Now we will create a pandas dataframe from this list of lists. The `columns` argument lets us name the columns in the resulting dataframe.

In [None]:
df = pd.DataFrame(senator_data, columns=["senator", "state", "party", "twitter_handle"])

In [None]:
df.shape

In [None]:
df.head()

In [None]:
df.tail()

In [None]:
df.to_csv("senate_twitter_dataframe.csv", index=None) # save the dataframe as a CSV

## Scraping Reddit Content using `psaw`

Another amazing resource for social media data is [pushshift.io](https://pushshift.io/), which archives vast amounts of data and makes it easily accessible. We'll use the [`psaw` library](https://github.com/dmarx/psaw) to access content from the pushshift.io Reddit API. Please be respectful of the service that pushshift.io offers. For example, if you want to use the API to get your own data, please request only a small amount of data first so that you can prototype everything, then request only as much data as you need and do so at a moderate pace. You may be temporarily blocked from using the API if you request too much too fast.

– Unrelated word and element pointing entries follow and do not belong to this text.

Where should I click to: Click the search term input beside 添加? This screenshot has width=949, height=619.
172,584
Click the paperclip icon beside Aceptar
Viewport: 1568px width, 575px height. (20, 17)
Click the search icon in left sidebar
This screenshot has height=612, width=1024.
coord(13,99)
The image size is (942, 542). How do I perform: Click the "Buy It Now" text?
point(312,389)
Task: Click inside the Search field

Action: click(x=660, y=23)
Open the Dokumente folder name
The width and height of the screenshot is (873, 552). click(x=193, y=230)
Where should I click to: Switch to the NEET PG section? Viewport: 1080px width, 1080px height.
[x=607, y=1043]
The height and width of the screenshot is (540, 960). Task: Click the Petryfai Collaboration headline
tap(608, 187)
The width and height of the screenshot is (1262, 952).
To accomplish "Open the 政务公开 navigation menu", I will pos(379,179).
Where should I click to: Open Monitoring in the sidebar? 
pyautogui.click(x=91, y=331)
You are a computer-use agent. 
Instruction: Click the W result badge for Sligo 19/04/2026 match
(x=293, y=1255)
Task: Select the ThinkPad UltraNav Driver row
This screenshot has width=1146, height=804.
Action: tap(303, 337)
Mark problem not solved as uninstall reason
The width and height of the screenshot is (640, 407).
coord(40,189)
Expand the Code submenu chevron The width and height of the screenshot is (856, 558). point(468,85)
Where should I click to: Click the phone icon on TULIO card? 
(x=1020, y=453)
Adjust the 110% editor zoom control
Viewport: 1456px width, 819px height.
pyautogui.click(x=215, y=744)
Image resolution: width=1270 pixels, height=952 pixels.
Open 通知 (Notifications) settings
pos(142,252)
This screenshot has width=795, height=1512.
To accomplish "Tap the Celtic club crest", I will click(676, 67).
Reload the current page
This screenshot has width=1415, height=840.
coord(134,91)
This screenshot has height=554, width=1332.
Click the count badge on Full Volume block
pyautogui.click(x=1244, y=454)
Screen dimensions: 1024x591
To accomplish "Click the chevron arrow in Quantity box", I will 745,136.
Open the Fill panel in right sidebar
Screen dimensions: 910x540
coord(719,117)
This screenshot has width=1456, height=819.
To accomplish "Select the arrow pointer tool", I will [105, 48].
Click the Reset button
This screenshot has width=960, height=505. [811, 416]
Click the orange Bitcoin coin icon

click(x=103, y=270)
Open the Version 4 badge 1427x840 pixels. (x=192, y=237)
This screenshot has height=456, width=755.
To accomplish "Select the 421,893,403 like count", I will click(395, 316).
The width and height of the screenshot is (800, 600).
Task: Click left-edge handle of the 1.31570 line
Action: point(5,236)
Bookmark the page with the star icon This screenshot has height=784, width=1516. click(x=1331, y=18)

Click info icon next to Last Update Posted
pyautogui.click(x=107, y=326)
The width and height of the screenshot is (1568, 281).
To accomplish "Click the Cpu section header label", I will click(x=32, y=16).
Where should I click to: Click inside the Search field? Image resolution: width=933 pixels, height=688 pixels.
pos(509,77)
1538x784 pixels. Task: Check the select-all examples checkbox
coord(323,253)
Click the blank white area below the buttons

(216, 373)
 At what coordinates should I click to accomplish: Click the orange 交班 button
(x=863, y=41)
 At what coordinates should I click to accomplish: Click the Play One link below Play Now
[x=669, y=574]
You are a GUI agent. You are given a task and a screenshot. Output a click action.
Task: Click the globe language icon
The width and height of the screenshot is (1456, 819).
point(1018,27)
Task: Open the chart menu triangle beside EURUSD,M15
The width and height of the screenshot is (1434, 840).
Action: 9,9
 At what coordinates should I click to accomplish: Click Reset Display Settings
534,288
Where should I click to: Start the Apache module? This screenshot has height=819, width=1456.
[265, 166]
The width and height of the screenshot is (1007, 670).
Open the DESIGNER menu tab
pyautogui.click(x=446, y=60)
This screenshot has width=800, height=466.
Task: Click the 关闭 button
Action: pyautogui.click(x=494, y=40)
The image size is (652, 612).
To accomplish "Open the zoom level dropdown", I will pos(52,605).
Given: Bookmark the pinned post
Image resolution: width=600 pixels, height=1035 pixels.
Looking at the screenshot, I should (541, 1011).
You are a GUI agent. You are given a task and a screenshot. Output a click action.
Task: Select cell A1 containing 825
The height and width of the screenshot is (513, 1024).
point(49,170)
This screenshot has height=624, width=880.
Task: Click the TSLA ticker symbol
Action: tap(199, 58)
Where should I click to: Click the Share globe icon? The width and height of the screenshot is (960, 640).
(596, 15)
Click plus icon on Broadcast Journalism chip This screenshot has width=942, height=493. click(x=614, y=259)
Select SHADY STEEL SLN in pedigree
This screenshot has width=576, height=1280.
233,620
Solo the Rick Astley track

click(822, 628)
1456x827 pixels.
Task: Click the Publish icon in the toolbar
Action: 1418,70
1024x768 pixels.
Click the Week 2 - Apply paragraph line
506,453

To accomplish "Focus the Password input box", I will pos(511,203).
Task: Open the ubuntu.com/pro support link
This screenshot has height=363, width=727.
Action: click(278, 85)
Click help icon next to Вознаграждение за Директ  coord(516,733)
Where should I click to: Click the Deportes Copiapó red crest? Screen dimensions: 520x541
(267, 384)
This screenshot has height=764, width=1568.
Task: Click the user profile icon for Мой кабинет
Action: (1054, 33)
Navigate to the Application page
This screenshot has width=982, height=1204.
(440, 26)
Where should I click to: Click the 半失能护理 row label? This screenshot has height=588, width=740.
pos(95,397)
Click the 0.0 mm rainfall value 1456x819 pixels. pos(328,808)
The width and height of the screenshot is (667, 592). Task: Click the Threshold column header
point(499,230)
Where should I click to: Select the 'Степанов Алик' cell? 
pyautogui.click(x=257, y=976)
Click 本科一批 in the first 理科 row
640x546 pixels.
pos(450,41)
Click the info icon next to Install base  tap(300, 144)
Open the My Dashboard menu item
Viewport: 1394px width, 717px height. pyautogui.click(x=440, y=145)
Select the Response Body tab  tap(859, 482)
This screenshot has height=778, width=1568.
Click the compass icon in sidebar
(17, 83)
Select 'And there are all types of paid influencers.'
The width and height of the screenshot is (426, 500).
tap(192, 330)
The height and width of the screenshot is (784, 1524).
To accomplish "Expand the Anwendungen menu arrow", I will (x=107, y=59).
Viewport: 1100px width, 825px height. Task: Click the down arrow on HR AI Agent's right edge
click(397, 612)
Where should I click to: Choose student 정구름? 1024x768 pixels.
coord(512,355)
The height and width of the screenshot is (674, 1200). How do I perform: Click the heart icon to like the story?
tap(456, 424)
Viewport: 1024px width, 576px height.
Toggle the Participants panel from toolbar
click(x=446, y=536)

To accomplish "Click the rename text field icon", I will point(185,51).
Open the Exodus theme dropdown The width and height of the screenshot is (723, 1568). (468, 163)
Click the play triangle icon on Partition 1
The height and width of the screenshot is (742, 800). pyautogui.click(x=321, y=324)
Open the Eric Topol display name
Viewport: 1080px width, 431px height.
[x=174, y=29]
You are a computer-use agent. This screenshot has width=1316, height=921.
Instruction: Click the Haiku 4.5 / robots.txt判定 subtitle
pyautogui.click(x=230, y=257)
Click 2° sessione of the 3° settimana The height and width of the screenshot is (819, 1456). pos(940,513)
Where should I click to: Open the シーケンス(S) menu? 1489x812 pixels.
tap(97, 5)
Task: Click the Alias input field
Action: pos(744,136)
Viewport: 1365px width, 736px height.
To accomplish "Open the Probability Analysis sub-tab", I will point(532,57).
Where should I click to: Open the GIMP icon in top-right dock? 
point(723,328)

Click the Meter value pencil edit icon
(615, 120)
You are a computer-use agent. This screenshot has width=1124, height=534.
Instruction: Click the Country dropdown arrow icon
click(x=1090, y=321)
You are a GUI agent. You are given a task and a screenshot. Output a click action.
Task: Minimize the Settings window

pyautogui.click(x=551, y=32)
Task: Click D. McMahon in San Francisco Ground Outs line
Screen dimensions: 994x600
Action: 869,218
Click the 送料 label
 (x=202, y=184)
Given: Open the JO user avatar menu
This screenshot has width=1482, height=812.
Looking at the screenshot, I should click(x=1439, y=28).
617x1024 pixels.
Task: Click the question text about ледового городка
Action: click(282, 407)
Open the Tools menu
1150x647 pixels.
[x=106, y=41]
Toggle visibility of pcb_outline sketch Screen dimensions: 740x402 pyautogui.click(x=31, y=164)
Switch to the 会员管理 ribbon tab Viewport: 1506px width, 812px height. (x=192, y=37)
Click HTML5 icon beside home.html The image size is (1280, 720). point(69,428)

For this example, we'll get posts to r/WallStreetBets from the last week of January, 2021. During this time, there was a lot of excitement about the rise of the GameStop stock–and then trading was halted on some platforms, [such as Robinhood](https://www.reuters.com/business/us-congress-hold-hearings-gamestop-trading-state-stock-markets-2021-01-28/).

First, create an instance of the `PushShiftAPI()` class.

In [None]:
api = PushshiftAPI()

We'll use the helper function <tt>get_results_from_pushshift()</tt> to turn the results we get into a list.

In [None]:
def get_results_from_pushshift(subreddit: str, start_epoch, before_epoch, limit=10):
    """Fetches `limit` submissions to `subreddit` between `start_epoch` and `before_epoch`"""
    results = list(api.search_submissions(after=start_epoch,
                                      before=before_epoch,
                                      subreddit=subreddit,
                                      limit=limit))
    return results

In [None]:
%%time

wsb = []

year = 2020
month = 1
days = range(24,31)

epochs = []

for day in days:
    start_epoch=int(dt.datetime(year, month, day).timestamp())
    try:
        before_epoch=int(dt.datetime(year, month, day+1).timestamp())
    except:
        before_epoch=int(dt.datetime(year, month+1, 1).timestamp()) # first day of next month
        
    epochs.append((start_epoch, before_epoch))
    results = get_results_from_pushshift("WallStreetBets", start_epoch, before_epoch)
    wsb.append(results)
    time.sleep(1)

In [None]:
wsb

In [None]:
wsb_flat = [post for sublist in wsb for post in sublist] # turn the list of lists into list of posts

In [None]:
len(wsb_flat)

In [None]:
wsb_df = pd.DataFrame([post.d_ for post in wsb_flat])

In [None]:
wsb_df.head()

In [None]:
wsb_df.shape

In [None]:
wsb_df[["author", "title", "selftext", "score"]]

This event spawned a number of related subreddits. I have not personally followed these closely, but there is a lot there could be looked at sociologically, such as the dynamics of what could be considered a social movement or particular beliefs (and/or language) about certain stocks, companies, and regulatory agencies.

You can modify the code above to look at different subreddits or periods of time. The code cell we use to collect the data is only looking at one month (January) in one year (2021), so there is a single loop that iterates through specific days. If you want to look at multiple months or years, you can nest for loops and iterate through those. Just bear in the mind the amount of data you are requesting!